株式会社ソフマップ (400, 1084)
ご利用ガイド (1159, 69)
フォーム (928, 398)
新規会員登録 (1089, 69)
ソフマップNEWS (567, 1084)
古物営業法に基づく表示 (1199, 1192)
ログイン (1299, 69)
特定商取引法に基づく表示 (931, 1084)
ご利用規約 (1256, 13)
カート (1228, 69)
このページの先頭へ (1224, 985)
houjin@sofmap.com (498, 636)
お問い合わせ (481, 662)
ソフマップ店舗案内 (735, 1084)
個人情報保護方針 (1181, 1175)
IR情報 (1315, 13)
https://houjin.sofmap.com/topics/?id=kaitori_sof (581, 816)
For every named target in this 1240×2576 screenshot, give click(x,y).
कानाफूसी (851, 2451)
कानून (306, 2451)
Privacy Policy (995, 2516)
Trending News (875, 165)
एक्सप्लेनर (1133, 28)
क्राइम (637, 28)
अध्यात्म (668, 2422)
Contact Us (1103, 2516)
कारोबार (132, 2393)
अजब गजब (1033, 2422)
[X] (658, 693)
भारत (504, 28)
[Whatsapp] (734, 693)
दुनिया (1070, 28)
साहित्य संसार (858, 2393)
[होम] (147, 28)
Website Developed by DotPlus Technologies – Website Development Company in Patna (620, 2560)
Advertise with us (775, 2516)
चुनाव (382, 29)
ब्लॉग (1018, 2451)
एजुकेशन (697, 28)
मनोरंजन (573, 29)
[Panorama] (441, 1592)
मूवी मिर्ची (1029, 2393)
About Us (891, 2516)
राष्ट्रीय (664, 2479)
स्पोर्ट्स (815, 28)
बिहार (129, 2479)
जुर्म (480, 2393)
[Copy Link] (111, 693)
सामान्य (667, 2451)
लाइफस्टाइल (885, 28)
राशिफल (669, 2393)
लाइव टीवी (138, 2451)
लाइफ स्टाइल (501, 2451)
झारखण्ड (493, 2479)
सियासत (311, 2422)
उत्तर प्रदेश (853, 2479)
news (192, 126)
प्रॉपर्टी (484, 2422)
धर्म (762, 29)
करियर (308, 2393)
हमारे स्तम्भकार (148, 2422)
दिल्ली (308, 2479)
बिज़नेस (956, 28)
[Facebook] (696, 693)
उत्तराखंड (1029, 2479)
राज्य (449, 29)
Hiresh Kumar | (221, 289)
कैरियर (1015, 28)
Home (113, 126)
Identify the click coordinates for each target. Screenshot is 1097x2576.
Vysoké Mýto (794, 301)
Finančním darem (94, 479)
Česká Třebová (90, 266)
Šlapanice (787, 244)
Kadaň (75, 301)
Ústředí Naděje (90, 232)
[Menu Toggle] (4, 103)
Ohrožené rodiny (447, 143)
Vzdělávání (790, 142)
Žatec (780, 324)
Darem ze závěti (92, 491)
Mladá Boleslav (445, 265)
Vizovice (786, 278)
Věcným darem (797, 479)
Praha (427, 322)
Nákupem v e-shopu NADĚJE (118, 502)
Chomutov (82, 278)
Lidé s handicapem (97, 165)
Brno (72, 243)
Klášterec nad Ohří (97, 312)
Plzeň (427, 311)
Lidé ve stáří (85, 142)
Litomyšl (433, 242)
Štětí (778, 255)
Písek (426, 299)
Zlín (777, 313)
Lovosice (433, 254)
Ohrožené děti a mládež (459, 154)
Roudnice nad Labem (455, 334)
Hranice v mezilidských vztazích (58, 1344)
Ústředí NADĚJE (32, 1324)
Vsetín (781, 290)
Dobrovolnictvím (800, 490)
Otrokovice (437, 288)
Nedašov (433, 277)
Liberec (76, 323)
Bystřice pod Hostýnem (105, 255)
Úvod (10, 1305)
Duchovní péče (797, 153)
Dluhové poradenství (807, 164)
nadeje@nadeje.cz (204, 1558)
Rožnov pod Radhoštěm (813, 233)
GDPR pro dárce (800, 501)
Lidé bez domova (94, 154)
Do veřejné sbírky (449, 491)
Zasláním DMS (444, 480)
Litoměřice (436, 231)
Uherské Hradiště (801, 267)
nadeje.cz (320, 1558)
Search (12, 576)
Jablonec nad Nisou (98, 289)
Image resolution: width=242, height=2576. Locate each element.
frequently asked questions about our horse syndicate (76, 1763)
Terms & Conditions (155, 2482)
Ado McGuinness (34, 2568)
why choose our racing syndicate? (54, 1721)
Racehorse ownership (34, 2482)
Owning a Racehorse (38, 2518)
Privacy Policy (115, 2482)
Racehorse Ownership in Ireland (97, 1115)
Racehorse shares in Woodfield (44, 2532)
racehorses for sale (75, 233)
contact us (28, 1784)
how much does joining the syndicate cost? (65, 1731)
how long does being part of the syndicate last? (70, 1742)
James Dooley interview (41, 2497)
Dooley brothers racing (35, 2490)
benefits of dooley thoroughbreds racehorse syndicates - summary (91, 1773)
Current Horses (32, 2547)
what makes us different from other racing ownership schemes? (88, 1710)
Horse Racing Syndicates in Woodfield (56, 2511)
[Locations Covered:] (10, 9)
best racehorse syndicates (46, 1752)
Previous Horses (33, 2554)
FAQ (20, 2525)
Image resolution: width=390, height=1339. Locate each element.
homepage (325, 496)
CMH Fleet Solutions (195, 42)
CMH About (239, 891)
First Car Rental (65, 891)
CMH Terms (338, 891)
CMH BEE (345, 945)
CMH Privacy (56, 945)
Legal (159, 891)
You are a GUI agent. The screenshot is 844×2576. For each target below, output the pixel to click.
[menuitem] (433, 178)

Activity
Taking the entries above, restate exactly those lines that fall between the line with "About Us (891, 2516)" and the line with "Ústředí Naděje (90, 232)", keeping both of those lines too.

Answer to the exercise
About Us (891, 2516)
राष्ट्रीय (664, 2479)
स्पोर्ट्स (815, 28)
बिहार (129, 2479)
जुर्म (480, 2393)
[Copy Link] (111, 693)
सामान्य (667, 2451)
लाइफस्टाइल (885, 28)
राशिफल (669, 2393)
लाइव टीवी (138, 2451)
लाइफ स्टाइल (501, 2451)
झारखण्ड (493, 2479)
सियासत (311, 2422)
उत्तर प्रदेश (853, 2479)
news (192, 126)
प्रॉपर्टी (484, 2422)
धर्म (762, 29)
करियर (308, 2393)
हमारे स्तम्भकार (148, 2422)
दिल्ली (308, 2479)
बिज़नेस (956, 28)
[Facebook] (696, 693)
उत्तराखंड (1029, 2479)
राज्य (449, 29)
Hiresh Kumar | (221, 289)
कैरियर (1015, 28)
Home (113, 126)
Identify the click coordinates for each target. Screenshot is 1097x2576.
Vysoké Mýto (794, 301)
Finančním darem (94, 479)
Česká Třebová (90, 266)
Šlapanice (787, 244)
Kadaň (75, 301)
Ústředí Naděje (90, 232)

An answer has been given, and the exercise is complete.